### Problem statement

Given a non-negative integer **x**, compute and return the square root of **x**.

Since the return type is an integer, the decimal digits are **truncated**,

and only **the integer part** of the result is returned.

**Note**: You are not allowed to use any built-in exponent function or operator, such as

`pow(x, 0.5)`

or `x ** 0.5`

.

Problem statement taken from: https://leetcode.com/problems/sqrtx

**Example 1:**

```
Input: x = 4
Output: 2
```

**Example 2:**

```
Input: x = 8
Output: 2
Explanation: The square root of 8 is 2.82842..., and since the decimal part is truncated, 2 is returned.
```

**Constraints:**

```
0 <= x <= 2^31 - 1
```

### Explanation

#### Brute force

The simple approach to this problem is to try with all-natural numbers starting from 1.

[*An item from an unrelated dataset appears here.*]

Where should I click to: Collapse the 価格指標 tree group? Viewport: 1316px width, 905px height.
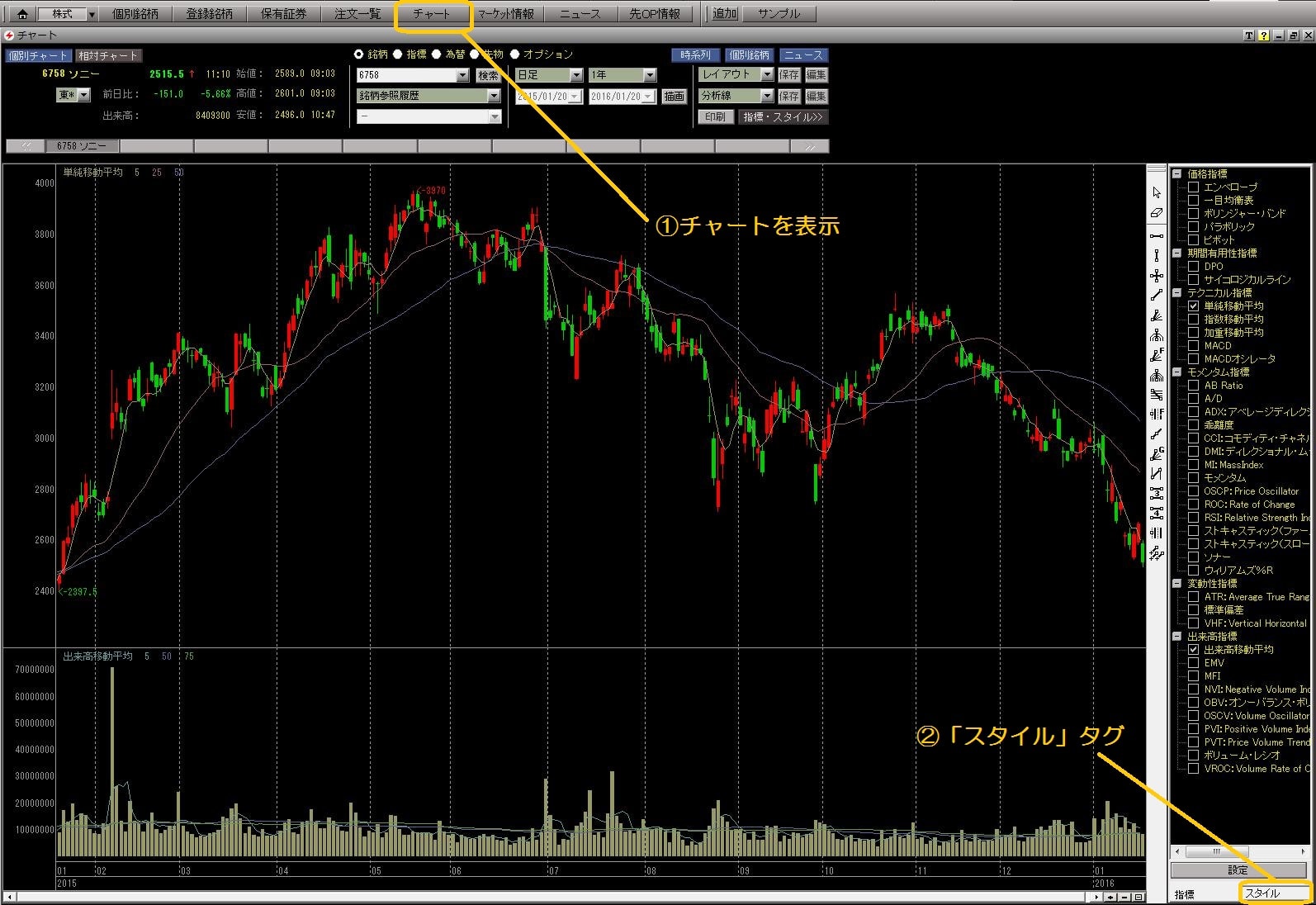coord(1176,173)
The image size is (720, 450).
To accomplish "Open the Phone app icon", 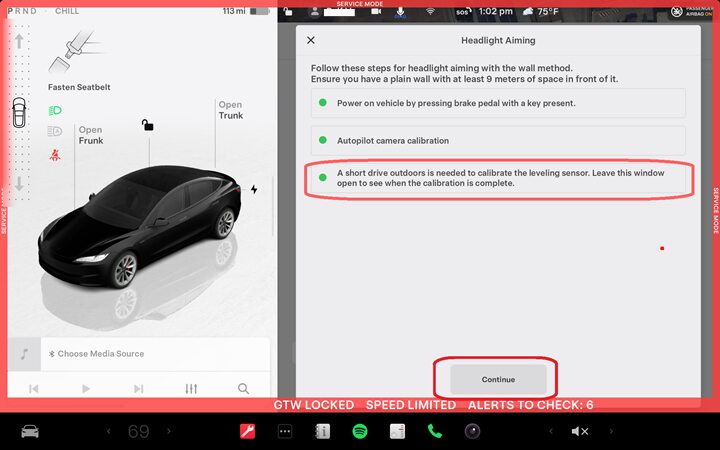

We continue increasing the number till the square of the number is greater than **x**.

C++ snippet of the above approach will look like this:

```
int i = 1, result = 1;
while (result <= x)
{
i++;
result = i * i;
}
return i - 1;
```

The time complexity of the above approach is **O(√ n)**, since we are running

a loop from 1 till the square root of that number.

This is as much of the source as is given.